Although the fitted model is not flawless, it can be interesting to study the estimation differences between the 3 customer segments identified in the previous section. Looking at figure 6.9, one can conclude that Gold (cluster 2) clients are more prone to churn than others. Their aggregated risk of attrition is indeed higher to such an extent that the cumulative churn hazard is exploding when the number of months is greater than 60. This being said, an efficient portfolio management would be to find strategies to reduce Gold customers’ churn and increase their duration in the portfolio.
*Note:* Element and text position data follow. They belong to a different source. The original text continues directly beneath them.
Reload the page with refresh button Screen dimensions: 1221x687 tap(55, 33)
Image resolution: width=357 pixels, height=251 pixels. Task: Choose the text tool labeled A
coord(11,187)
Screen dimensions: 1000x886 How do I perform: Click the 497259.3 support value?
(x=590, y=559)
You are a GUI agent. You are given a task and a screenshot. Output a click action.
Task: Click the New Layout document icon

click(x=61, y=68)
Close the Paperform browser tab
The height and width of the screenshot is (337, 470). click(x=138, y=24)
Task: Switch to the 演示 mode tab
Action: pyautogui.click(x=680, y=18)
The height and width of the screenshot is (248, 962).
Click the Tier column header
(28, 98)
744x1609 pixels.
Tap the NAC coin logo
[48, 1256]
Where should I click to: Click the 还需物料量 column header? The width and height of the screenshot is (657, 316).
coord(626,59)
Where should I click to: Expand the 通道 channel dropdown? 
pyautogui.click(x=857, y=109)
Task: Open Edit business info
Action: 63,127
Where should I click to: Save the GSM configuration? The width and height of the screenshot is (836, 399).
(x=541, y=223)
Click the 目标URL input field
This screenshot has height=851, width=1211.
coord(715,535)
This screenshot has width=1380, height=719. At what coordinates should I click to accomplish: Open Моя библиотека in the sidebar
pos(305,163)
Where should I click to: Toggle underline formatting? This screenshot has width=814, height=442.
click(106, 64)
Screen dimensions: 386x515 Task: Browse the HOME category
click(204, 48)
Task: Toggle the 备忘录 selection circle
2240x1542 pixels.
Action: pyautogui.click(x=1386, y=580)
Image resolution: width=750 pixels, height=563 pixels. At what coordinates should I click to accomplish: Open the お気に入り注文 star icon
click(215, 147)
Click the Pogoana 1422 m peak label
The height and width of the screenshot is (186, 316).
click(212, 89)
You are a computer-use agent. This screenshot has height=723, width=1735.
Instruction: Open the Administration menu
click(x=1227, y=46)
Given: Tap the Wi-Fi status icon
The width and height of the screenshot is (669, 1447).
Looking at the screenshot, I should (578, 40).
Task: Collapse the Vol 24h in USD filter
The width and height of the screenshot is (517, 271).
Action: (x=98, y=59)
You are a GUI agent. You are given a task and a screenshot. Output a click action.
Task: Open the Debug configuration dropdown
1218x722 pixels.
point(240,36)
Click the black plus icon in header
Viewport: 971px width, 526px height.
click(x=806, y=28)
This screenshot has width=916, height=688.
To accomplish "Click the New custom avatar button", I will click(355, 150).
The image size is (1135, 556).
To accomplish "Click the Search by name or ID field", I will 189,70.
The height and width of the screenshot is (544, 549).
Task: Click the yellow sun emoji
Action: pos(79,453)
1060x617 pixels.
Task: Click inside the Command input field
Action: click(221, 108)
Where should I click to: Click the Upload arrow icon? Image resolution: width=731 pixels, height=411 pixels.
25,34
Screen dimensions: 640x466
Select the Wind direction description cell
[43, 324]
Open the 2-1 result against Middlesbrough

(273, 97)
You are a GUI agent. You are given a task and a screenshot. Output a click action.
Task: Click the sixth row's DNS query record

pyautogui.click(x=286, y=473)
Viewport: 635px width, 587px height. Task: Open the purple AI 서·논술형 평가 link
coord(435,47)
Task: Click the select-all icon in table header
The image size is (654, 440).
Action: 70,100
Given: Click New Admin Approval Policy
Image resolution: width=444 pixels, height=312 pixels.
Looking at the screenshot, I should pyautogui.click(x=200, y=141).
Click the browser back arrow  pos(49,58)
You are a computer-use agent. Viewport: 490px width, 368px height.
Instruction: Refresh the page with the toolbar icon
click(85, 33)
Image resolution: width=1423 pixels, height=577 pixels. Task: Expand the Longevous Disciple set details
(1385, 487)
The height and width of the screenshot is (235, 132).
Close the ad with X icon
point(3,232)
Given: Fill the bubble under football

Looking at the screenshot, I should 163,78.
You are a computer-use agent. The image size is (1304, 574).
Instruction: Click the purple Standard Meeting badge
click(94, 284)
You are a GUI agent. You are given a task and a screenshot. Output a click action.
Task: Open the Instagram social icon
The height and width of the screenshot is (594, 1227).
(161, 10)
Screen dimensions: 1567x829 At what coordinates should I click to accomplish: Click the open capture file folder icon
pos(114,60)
6.3.2 Other survival models
As said in the previous part, the Cox model does not fit the data perfectly as it does not capture the churn hazard’s actual shape. In this context, it seems relevant to fit other survival models and test how they perform in predicting the risk of attrition. It is firstly decided to train parametric survival models which consist in assigning a probability distribution to the hazard function (see section 3.5 for more details). To that end, one can use flexsurv
(Jackson 2016) which is and R package for parametric survival modelling. After having fitted the exponential, Weibull, gamma, log-logistic and log-normal models, no improvement can be observed with respect to the Cox model. Then, a machine learning approach can be adopted to model duration data using the random survival forest algorithm which is detailed in section 3.7. The rfsrc
function from randomForestSRC
(H. Ishwaran et al. 2008) is used to train the model after having determined the optimal node size and number of variables to try at each split with the tune
function. Once the model trained, its performance is compared to the Cox model’s as shown by table 6.8. One cannot but admit that the random survival forest perform poorly in terms of concordance index with respect to the Cox model. The latter manages to output a better risk scoring than the ML algorithm.
Train | Test | |
---|---|---|
Cox | 86.769 | 86.253 |
RSF | 49.273 | 49.229 |
It is thus decided to select the Cox PH model for the rest of the study.